— START INFORMATION SHOWN —

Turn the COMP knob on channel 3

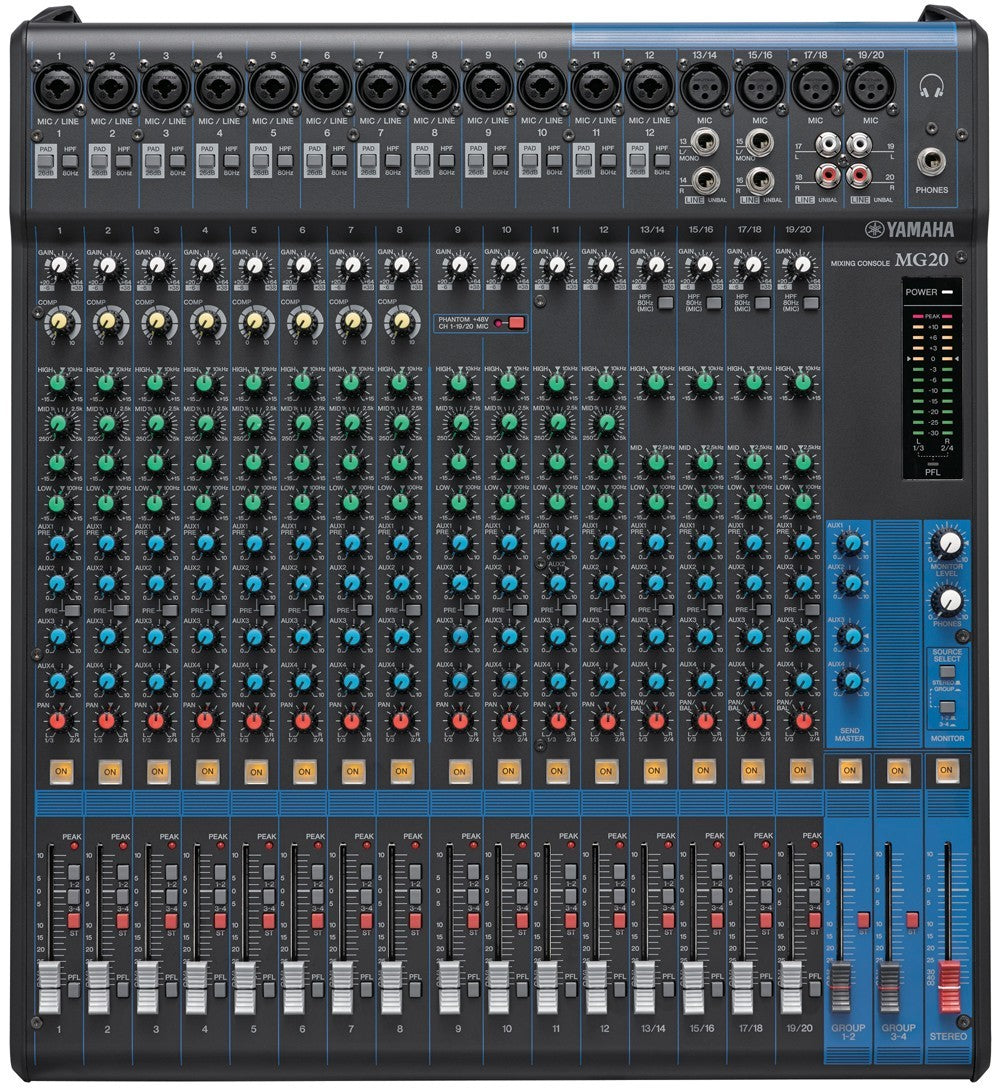click(158, 320)
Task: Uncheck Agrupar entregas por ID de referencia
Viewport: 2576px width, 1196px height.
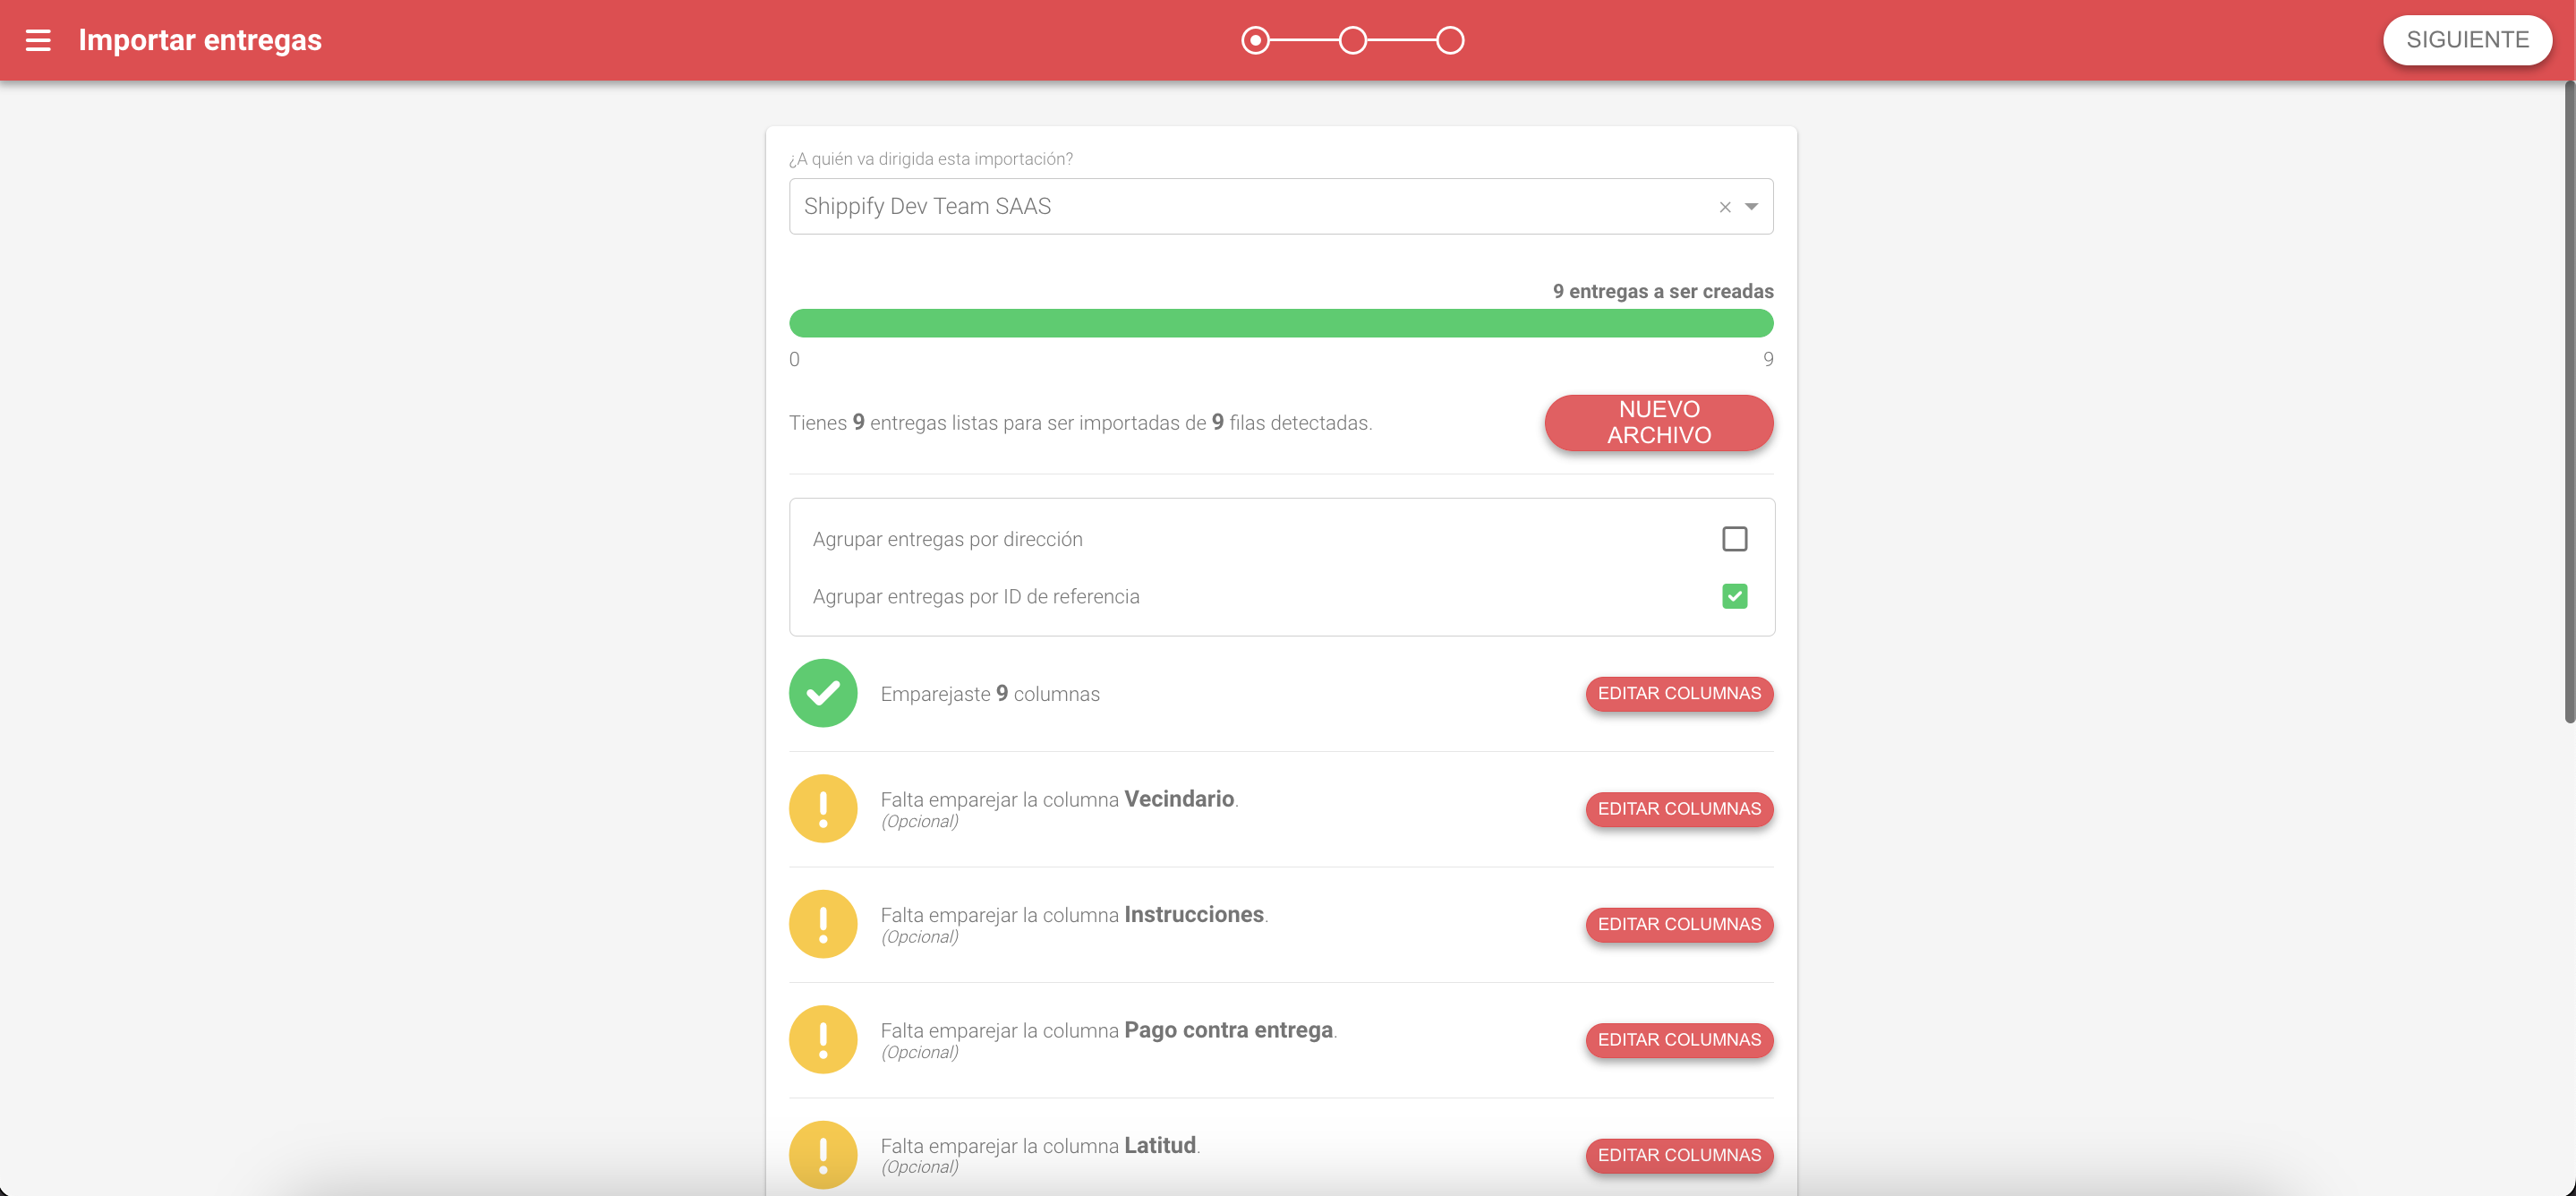Action: [1734, 596]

— END INFORMATION SHOWN —

■ TASK REQUIREMENTS
Please copy every one of the lines above word for word, leaving out the pictures.

■ REPLY TO THE TASK
Turn the COMP knob on channel 3

click(158, 320)
Task: Uncheck Agrupar entregas por ID de referencia
Viewport: 2576px width, 1196px height.
Action: [1734, 596]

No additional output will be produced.